
    John Stinson

    Keeping the flame alive in the Middle East

    One man continues the struggle to help persecuted Christians in Afghanistan

    On October 7, 2001, the United States government launched Operation Enduring Freedom, beginning airstrikes in Afghanistan in preparation for invasion and toppling of the Taliban regime. On March 20, 2003, U.S. forces launched Operation Iraqi Freedom, a surprise invasion of Iraq. On August 30, 2021, 20 years after 2001, the last U.S. military forces left Kabul, Afghanistan’s capital, 15 days after the Taliban retook most of it on August 15. U.S. forces are still present in Iraq.

    Throughout these years of warfare and bloodshed, the small Christian communities in Iraq and Afghanistan, targeted by jihadists, insufficiently protected by U.S. and allied forces, and largely ignored by Western media, struggled for survival.

    That Christian communities still exist in the Muslim-majority Middle East after nearly 1,400 years of intermittent persecution is a testament to their resilience and tenacity — but most of all, to their unshakeable faith. Here we highlight one man, John Stinson, as a nod to all those who have worked for the survival of Middle Eastern Christians and their communities.

    On active duty in Baghdad’s Green Zone, Lt. Col. Stinson saw firsthand the chaos that the U.S. invasion wrought upon religious minorities in Iraq. Before the fall of Saddam Hussein’s regime, an estimated 1.5 million Christians lived in the country, many of them members of the Chaldean Catholic Church or the Assyrian Church of the East. These communities date back to the churches established in Mesopotamia in the first century by the Apostles Thomas and Thaddeus, and their disciples Addai and Mari; their Eastern Aramaic language is closely related to the one that Christ himself spoke. In the years following 2003, however, Iraqi Christians could no longer rely on the protection of Hussein’s ruling Baath Party, and they were increasingly attacked by Islamist militias.

INFORMATION SUPPLIED —
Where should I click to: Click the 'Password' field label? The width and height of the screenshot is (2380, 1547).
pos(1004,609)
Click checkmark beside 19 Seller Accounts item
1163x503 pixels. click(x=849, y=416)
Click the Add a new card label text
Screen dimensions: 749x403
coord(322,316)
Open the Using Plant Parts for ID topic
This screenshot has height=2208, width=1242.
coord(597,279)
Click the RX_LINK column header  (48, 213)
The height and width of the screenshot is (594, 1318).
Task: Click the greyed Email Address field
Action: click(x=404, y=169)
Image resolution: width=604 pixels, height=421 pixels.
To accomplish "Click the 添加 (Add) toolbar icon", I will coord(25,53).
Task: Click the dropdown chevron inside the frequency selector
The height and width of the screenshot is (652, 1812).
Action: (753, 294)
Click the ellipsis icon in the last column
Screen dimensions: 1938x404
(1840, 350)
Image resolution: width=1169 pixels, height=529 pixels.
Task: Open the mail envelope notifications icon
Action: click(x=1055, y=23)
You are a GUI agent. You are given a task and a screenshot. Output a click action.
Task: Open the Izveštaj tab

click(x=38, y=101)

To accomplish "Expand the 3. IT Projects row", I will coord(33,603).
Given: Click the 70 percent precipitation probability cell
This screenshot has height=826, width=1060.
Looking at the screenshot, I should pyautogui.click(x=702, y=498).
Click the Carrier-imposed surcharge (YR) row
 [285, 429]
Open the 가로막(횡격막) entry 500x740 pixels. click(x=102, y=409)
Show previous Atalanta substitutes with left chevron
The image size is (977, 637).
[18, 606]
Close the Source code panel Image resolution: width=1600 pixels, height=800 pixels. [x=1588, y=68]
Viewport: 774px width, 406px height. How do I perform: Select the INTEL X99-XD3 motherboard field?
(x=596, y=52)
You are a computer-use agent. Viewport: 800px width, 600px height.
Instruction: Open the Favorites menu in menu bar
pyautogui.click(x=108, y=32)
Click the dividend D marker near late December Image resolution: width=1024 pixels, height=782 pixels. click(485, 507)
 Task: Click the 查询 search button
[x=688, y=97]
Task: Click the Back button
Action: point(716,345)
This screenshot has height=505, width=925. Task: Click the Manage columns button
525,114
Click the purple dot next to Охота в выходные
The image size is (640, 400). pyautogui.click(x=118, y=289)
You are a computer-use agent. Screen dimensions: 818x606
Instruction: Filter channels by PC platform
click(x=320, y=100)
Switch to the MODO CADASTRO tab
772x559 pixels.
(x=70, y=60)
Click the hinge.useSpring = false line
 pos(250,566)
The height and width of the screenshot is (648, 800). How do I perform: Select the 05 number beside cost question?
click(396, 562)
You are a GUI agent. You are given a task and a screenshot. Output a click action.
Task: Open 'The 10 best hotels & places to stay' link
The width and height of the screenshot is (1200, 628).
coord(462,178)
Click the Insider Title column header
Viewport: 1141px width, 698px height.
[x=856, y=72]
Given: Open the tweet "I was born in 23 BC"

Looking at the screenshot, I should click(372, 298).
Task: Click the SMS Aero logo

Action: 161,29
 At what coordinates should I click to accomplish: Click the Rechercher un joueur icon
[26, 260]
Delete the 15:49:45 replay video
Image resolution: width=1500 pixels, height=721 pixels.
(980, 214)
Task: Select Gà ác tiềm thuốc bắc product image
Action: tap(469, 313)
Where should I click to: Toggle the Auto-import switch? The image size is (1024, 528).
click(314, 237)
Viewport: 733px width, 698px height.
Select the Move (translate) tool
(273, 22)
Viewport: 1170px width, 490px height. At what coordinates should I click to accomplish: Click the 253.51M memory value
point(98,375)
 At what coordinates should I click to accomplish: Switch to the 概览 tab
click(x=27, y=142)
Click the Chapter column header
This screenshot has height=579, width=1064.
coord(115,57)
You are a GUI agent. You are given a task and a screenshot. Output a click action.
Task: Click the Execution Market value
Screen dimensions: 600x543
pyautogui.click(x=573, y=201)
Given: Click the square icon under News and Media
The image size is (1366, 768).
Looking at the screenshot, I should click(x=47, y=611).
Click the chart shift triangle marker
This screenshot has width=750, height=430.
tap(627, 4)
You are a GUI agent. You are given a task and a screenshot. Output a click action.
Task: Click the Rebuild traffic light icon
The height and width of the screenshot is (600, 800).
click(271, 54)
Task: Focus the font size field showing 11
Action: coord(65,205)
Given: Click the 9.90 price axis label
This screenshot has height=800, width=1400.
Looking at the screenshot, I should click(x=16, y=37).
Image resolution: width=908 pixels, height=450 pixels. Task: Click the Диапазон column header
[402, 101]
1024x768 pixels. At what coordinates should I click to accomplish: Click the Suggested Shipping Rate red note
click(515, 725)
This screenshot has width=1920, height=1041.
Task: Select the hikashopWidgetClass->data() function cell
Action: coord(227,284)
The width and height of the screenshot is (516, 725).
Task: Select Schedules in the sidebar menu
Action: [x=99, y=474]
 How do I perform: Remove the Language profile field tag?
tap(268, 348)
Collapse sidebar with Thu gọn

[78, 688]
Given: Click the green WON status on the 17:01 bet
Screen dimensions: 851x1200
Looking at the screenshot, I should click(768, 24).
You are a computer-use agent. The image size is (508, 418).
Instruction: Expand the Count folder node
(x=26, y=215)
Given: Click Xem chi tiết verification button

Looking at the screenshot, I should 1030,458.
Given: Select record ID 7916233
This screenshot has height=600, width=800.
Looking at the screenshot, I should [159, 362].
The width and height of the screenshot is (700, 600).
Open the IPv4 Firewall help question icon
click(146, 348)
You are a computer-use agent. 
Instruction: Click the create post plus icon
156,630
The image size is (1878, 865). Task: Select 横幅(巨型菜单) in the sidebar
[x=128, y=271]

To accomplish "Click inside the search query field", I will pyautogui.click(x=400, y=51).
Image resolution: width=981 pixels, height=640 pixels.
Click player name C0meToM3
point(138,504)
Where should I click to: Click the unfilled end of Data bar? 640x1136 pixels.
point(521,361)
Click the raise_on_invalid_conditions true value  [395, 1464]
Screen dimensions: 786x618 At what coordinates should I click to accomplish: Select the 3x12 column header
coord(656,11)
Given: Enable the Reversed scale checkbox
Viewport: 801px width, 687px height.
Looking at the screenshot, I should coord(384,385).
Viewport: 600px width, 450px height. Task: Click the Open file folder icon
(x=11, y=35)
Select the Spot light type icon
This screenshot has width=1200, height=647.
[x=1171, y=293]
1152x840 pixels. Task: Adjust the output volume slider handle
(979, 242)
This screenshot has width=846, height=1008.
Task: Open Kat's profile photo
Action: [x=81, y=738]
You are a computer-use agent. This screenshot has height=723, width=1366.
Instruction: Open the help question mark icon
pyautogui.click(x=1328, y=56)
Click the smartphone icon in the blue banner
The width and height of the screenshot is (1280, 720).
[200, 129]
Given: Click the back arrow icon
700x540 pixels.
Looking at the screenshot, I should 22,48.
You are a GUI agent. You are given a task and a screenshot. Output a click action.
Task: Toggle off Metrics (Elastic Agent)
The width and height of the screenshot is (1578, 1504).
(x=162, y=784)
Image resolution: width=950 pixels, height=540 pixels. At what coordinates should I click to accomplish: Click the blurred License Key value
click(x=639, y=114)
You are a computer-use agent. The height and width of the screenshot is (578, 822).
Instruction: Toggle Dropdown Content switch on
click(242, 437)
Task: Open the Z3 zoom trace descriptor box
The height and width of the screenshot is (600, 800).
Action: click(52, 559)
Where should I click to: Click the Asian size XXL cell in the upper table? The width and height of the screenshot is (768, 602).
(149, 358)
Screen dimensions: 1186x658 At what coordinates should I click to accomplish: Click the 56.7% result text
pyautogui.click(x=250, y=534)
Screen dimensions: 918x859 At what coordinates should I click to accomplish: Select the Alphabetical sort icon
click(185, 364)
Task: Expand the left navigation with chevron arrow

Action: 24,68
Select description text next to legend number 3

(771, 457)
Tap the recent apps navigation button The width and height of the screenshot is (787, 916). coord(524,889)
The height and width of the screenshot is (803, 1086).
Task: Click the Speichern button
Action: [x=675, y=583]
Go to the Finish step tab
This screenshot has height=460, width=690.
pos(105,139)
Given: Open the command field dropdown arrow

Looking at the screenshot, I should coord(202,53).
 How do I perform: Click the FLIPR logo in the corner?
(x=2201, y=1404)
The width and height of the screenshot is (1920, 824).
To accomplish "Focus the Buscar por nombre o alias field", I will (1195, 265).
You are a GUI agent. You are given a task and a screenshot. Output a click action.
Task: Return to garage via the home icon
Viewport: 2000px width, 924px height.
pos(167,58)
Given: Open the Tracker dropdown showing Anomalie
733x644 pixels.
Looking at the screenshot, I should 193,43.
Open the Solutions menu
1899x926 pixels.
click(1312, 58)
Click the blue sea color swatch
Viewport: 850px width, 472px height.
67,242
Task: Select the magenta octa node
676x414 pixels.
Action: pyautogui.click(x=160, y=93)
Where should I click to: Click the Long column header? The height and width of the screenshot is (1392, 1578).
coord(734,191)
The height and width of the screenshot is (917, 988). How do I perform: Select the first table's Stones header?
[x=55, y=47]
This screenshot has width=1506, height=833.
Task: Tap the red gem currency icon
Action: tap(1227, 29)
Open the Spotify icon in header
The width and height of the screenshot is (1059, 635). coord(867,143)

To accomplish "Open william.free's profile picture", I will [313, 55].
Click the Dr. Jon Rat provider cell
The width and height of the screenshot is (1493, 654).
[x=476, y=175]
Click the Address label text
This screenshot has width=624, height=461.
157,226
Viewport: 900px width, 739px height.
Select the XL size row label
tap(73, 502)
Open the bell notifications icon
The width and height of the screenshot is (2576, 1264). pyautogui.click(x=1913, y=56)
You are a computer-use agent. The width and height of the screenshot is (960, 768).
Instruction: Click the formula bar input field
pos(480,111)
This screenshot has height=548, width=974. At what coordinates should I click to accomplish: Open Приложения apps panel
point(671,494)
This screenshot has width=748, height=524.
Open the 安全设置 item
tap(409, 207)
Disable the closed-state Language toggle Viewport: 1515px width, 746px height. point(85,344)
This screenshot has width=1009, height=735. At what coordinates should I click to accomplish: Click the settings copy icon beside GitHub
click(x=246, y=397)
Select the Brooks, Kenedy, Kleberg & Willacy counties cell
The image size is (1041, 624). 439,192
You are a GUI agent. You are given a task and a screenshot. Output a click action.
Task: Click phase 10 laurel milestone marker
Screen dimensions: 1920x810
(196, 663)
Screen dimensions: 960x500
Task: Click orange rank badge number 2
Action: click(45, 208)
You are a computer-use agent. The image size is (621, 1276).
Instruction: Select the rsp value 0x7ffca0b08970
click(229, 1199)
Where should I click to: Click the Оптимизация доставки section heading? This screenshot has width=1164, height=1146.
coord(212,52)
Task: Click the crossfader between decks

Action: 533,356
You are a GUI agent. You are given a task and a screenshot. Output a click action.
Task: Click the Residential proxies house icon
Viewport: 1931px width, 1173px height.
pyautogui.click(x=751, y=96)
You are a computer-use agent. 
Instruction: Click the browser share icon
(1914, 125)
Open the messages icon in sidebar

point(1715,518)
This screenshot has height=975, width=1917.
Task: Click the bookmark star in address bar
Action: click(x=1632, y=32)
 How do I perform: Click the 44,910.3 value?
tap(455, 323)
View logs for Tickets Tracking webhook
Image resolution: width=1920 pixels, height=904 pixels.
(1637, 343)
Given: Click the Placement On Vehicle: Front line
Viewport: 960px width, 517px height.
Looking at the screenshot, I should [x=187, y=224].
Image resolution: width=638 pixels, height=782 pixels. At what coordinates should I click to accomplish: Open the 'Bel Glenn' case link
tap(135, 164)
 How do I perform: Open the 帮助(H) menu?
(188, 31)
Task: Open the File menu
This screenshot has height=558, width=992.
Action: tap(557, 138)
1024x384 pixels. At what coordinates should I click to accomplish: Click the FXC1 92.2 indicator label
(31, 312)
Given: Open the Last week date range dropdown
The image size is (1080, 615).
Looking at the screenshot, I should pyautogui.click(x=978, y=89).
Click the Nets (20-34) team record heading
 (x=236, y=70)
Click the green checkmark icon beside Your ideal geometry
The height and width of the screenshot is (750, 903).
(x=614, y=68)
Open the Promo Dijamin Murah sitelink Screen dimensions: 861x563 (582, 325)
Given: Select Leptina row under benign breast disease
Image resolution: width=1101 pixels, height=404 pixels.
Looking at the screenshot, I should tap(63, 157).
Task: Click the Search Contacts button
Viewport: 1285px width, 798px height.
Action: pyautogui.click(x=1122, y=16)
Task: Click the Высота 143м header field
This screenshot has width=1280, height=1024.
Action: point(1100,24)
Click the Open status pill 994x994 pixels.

TASK TO CARRY OUT — Can you quote the full article on John Stinson and Middle Eastern Christians, word for word?

EXERCISE RESULT —

    John Stinson

    Keeping the flame alive in the Middle East

    One man continues the struggle to help persecuted Christians in Afghanistan

    On October 7, 2001, the United States government launched Operation Enduring Freedom, beginning airstrikes in Afghanistan in preparation for invasion and toppling of the Taliban regime. On March 20, 2003, U.S. forces launched Operation Iraqi Freedom, a surprise invasion of Iraq. On August 30, 2021, 20 years after 2001, the last U.S. military forces left Kabul, Afghanistan’s capital, 15 days after the Taliban retook most of it on August 15. U.S. forces are still present in Iraq.

    Throughout these years of warfare and bloodshed, the small Christian communities in Iraq and Afghanistan, targeted by jihadists, insufficiently protected by U.S. and allied forces, and largely ignored by Western media, struggled for survival.

    That Christian communities still exist in the Muslim-majority Middle East after nearly 1,400 years of intermittent persecution is a testament to their resilience and tenacity — but most of all, to their unshakeable faith. Here we highlight one man, John Stinson, as a nod to all those who have worked for the survival of Middle Eastern Christians and their communities.

    On active duty in Baghdad’s Green Zone, Lt. Col. Stinson saw firsthand the chaos that the U.S. invasion wrought upon religious minorities in Iraq. Before the fall of Saddam Hussein’s regime, an estimated 1.5 million Christians lived in the country, many of them members of the Chaldean Catholic Church or the Assyrian Church of the East. These communities date back to the churches established in Mesopotamia in the first century by the Apostles Thomas and Thaddeus, and their disciples Addai and Mari; their Eastern Aramaic language is closely related to the one that Christ himself spoke. In the years following 2003, however, Iraqi Christians could no longer rely on the protection of Hussein’s ruling Baath Party, and they were increasingly attacked by Islamist militias.